Din ancak dine ihtiyacı yaratan sömürü sistemleri yıkıldığında, yani emperyalist kapitalist sistem yıkıldığında, sosyalist ve nihai olarak komünist bir dünya toplumu yaratıldığı zaman kaybolup gidecektir!

Bunun yanında, herhangi bir dine/mezhebe bağlılık, özgür düşünebilen, seçim yapabilecek durumda olan her bireyin, kendi özgür iradesiyle bilinçli olarak karar vereceği bir seçim olmalıdır. Yani her birey bu konuda yetişkinlik çağında karar vermelidir. İlk ve ortaöğretimde dinlerin tarihi (herhangi bir din veya mezhep öne çıkarılmadan) materyalist bakış açısıyla öğretilmelidir. İnsanlığın kültür tarihi içinde tüm dinlerin tarihi diyalektik materyalist tarih anlayışı ile öğretilmelidir. Bu bağlamda çocuklara dinsel inançların empoze edilmesi yasaklanmalıdır.

Türkiye Cumhuriyeti, tarihinin hiçbir döneminde gerçek anlamda laik bir devlet olmamıştır. Laikliği, devletin kontrolünde sünni İslam anlayışını empoze etmek ve Türkiye halkı içinde yaymak olarak kavramış ve uygulamıştır. Osmanlı’daki Şeyhülislam’ın Cumhuriyet Türkiyesi’ndeki karşılığı "Diyanet İşleri Başkanlığı"dır. Diyanet İşleri Başkanlığı istatistiklerine göre, Türkiye'de 84 bin 684 cami bulunuyor. Fakat bunca cami yetmemiş gibi, yüzlerce yıllık tarihiyle, bir ortodoks kilisesi olarak inşa edilmiş olan Ayasofya anıt müzesi yeniden camiye çevrilerek ibadete açılıyor. Ayasofya’nın camiye çevrilmesi ve ilk cuma namazının 24 Temmuz’da kılınacağının açıklanması, Türkiye'de din istismarının geldiği noktayı göstermektedir.

Ülkeyi Anglo-Amerikan çıkarları uğruna bölgesel savaşlara sürükleyerek ekonomiyi perişan eden Recep Tayyip Erdoğan yönetimi, yaklaşan seçimlerde hayal kırıklığı içindeki seçmenini koruyabilmek için çareyi emperyalizmin artık iyi bilinen klasik oyununa başvurmakta buldu.

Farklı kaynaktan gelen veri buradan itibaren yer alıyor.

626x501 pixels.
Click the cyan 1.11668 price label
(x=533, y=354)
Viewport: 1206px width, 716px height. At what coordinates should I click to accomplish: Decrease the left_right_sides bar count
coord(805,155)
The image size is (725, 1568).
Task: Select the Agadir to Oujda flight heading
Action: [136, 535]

Hamaset ve din istismarı!

Türk hâkim sınıfları, Türkiye Cumhuriyeti sınırları içerisindeki diğer dinler ve mezhepleri yok sayarak, herkesi Türkleştirmek ve Sünni müslüman yapmak için uğraşıyorlar! İşte tam da bu nedenle kiliselere, sinagoglara, cemevleri ve bu gibi yerlerde görev yapanlara yönelik saldırıların ardı arkası kesilmiyor.

Türkiye'de Alevilere, Hristiyanlara, Yahudilere karşı asimilasyon ve sünnileştirme politikası acımasızca sürdürülmektedir. Bu politika 1974 yılından sonra Kıbrıs'ın kuzeyine toplanan Kıbrıs Türk halkına karşı da uygulanmaktadır. Dünyanın en laik İslam topluluğu olan Kıbrıs Türk toplumu da Türkiye'ye hakim olan dinci gericilik tarafından Suudi sünnî İslam felsefesine uygun kökten dinci bir yapılanma içine sokulmaya çalışılmaktadır. Ancak uygar ve aydın bir toplum olan Kıbrıs Türk toplumu, Türkiye egemenlerinin bu gerici dinci baskılarına karşı başarılı bir şekilde direnmekte ve inançlarını kendi bildikleri doğrultuda yaşamakta ısrar etmektedir.
Kıbrıs Türklerinin, Türkiye'de egemen olan dinsel gericilik karşısındaki bu direnişi sürecektir. Kıbrıs Türklerini Sünnî islam ve Suudi bagnazlığına tabi kılmaya kimsenin gücü yetmeyecektir!

Bilime ve sosyalizme inanan kişiler olarak bizim dine, dinciliğin gelişmesine karşı mücadelemiz, öncelikle komünist toplum için, devrim için mücadelemizi geliştirmek ve bunu yaparken materyalist dünya görüşünü yaygınlaştırmakla yürütülen ideolojik bir mücadeledir.